━━━━━ Excerpt provided ━━━━━
TTS (Premium)

Prev Next

Available in Classic and VPC

Synthesize speech by taking in text to convert and parameters like tone, speed, and emotion.

Request

This section describes the request format. The method and URI are as follows:

Method URI
POST /tts

Request headers

For information about the headers common to all CLOVA Voice APIs, see Common CLOVA Voice headers.

Request body

You can include the following data in the body of your request:

Field Type Required Description
speaker String Required Voice type to use for speech synthesis
text String Required Text to be converted to speech
  • Support only UTF-8 encoded text
  • Text in symbols or parentheses is not converted.
  • Maximum character limit by language
    • Korean, Japanese, Chinese, Taiwanese: 2,000 characters
    • English, Spanish: 3,000 characters
volume Integer Optional Speech volume
  • -5-5 (default: 0)
    • -5: Synthesize 0.5x smaller.
    • 0: Synthesize to normal volume.
    • 5: Synthesize 1.5x larger.
speed Integer Optional Speech speed
  • -5~10 (default: 0)
    • -5: 2.0x speed (duration: 0.5x, fast)
    • 0: original speed
    • 10: 0.5x speed (duration: 2.0x, slow)
pitch Integer Optional Speech pitch
  • -5-5 (default: 0)
    • -5: Synthesize 1.2x higher.
    • 0: Synthesize to normal pitch.
    • 5: Synthesize 0.8x lower.
━━━━━
Set problem: Can you repeat word for word the passage of the TTS API reference from "This section describes" to "CLOVA Voice headers."? Rely on the TTS API reference above and nothing else.
━━━━━ Supplied information ━━━━━
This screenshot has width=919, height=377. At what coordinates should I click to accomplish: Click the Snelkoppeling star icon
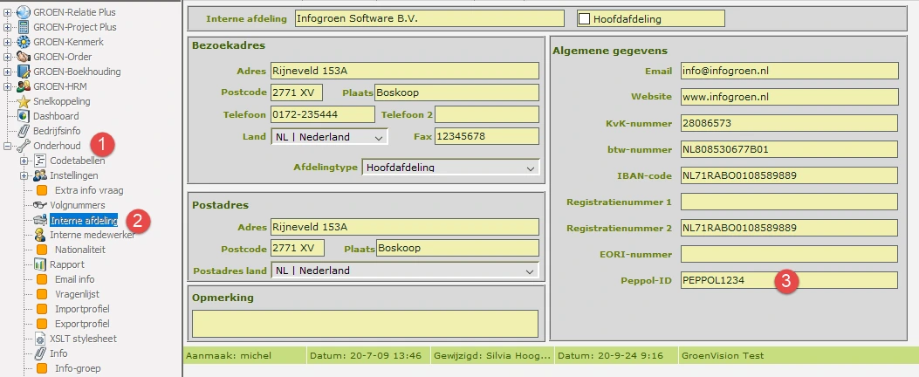[x=24, y=101]
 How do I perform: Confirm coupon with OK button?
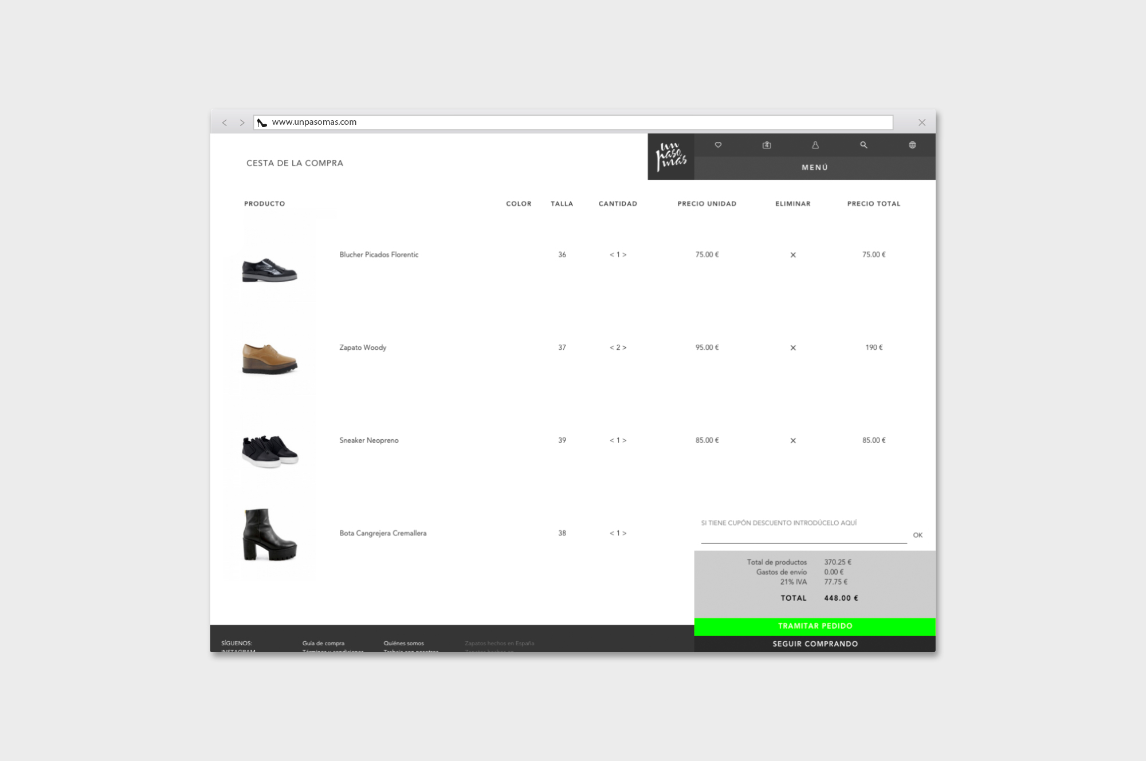click(x=917, y=535)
━━━━━
Result for this task:
This section describes the request format. The method and URI are as follows:

Method URI
POST /tts

Request headers

For information about the headers common to all CLOVA Voice APIs, see Common CLOVA Voice headers.